If you want to see some spin-offs of last years code:

Visualizing the inner workings of the k-means clustering algorithm

Visualizing the inner workings of the k-means clustering algorithm

Originally, I wrote this blog to share this interactive visualization of the k-means algorithm (wiki) which I was all enthusiastic about.

However, then I imagined that not everybody may be familiar with k-means, hence, I wrote the whole blog below. 

Next thing I know, u/dashee87 on r/datascience points me to these two other blogs that had already done the same… but way better! These guys perfectly explain k-means, alongside many other clustering algorithms. Including interactive examples and what not!!

Seriously, do not waste your time on reading my blog below, but follow these links. If you want to play, go for Naftali’s apps. If you want to learn, go for David’s animated blog.
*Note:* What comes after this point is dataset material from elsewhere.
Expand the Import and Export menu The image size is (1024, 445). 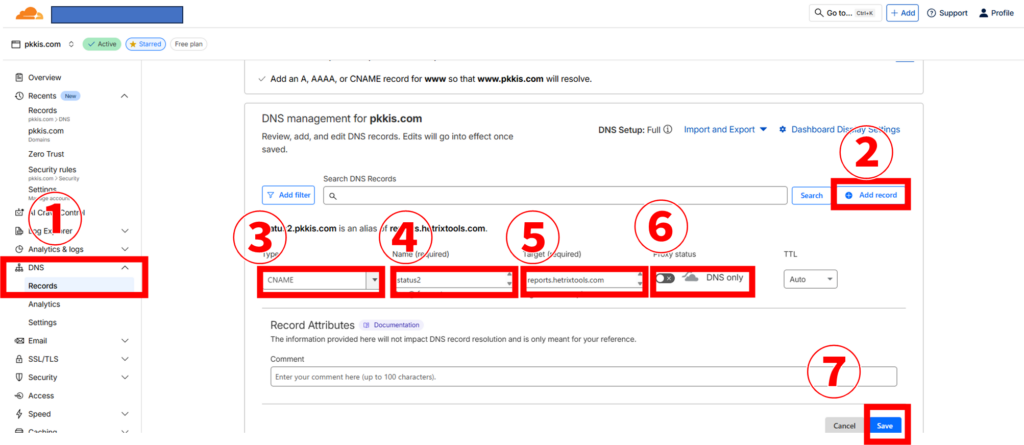click(x=725, y=129)
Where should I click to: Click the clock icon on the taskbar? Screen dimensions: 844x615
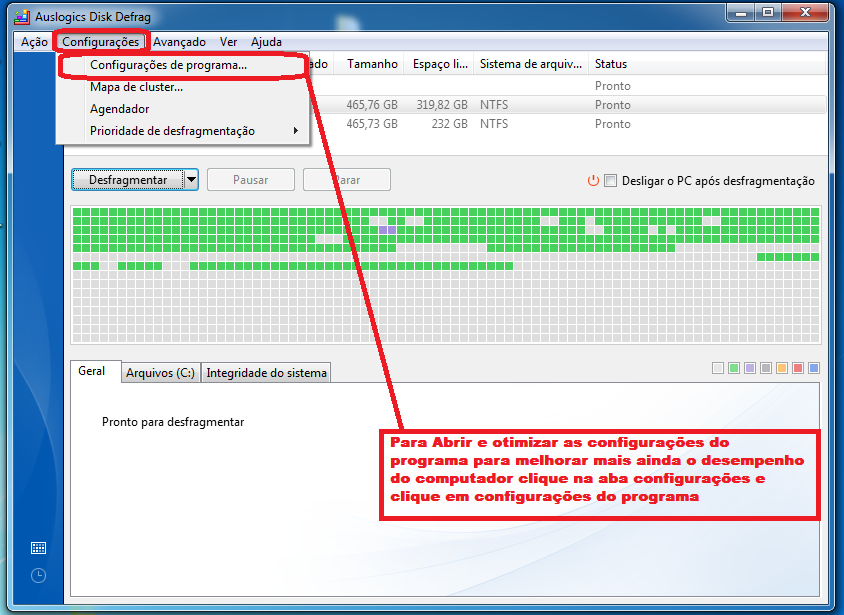click(38, 575)
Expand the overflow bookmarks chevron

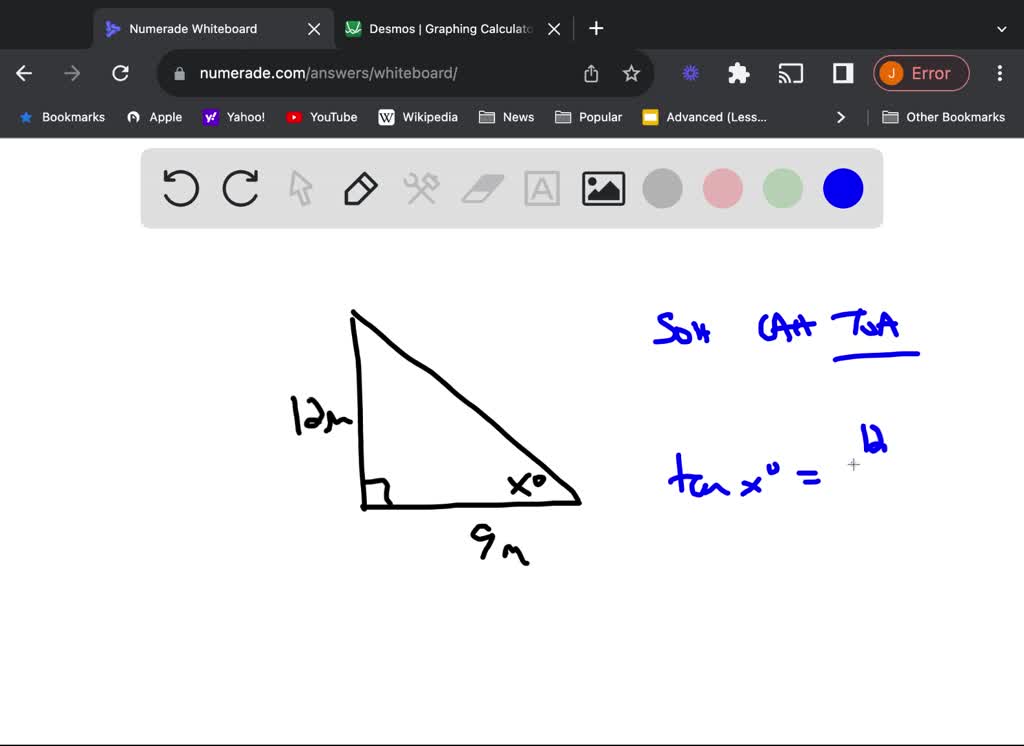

  • Naftali Harris built this fantastic interactive app where you can run the k-means algorithm step by step on many different datasets. You can even pick the clusters’ starting locations yourself! Next to this he provides a to-the-point explanation of the inner workings. On top of all this, he built the same app for the DBSCAN algorithm (wiki), so you can compare the algorithms’ performance… Insane!
  • David Sheehan (yes, that’s dashee) is more of a Python guy and walks you through the inner workings of six algorithmic clustering approaches in his blog here. Included are k-means, expectation maximization, hierarchical, mean shift, and affinity propagation clustering, and DBSCAN. David has made detailed step-wise GIF animations of all these algorithms. And he explains the technicalities in a simple and understandable way. On top of this, David shared his Jupyter notebook to generate the animations, along with a repository of the GIFs themselves. Very well done! Seriously one of the best blogs I’ve read in a while. 

Let me walk you through what k-means is, why it is called k-means, and how the algorithm interally works, step by step.

What is K-means?

K-means (wiki) is a clustering algorithm.

Let me dissect that sentence for you, starting at the back.

Algorithm

Simply put, an algorithm (wiki) is a set of task instructions to be followed. Often algorithms are perform by computers, and used in calculations or problem-solving. Basically, an algorithm is thus not much more than a sequence of task instructions to be followed by a computer — like a cooking recipe. 

In machine learning (wiki), algorithmic tasks are often divided in supervised or unsupervised learning (let’s skip over reinforcement learning for now).

The learning part reflects that algorithms try to learn a solution — learn how to solve a problem.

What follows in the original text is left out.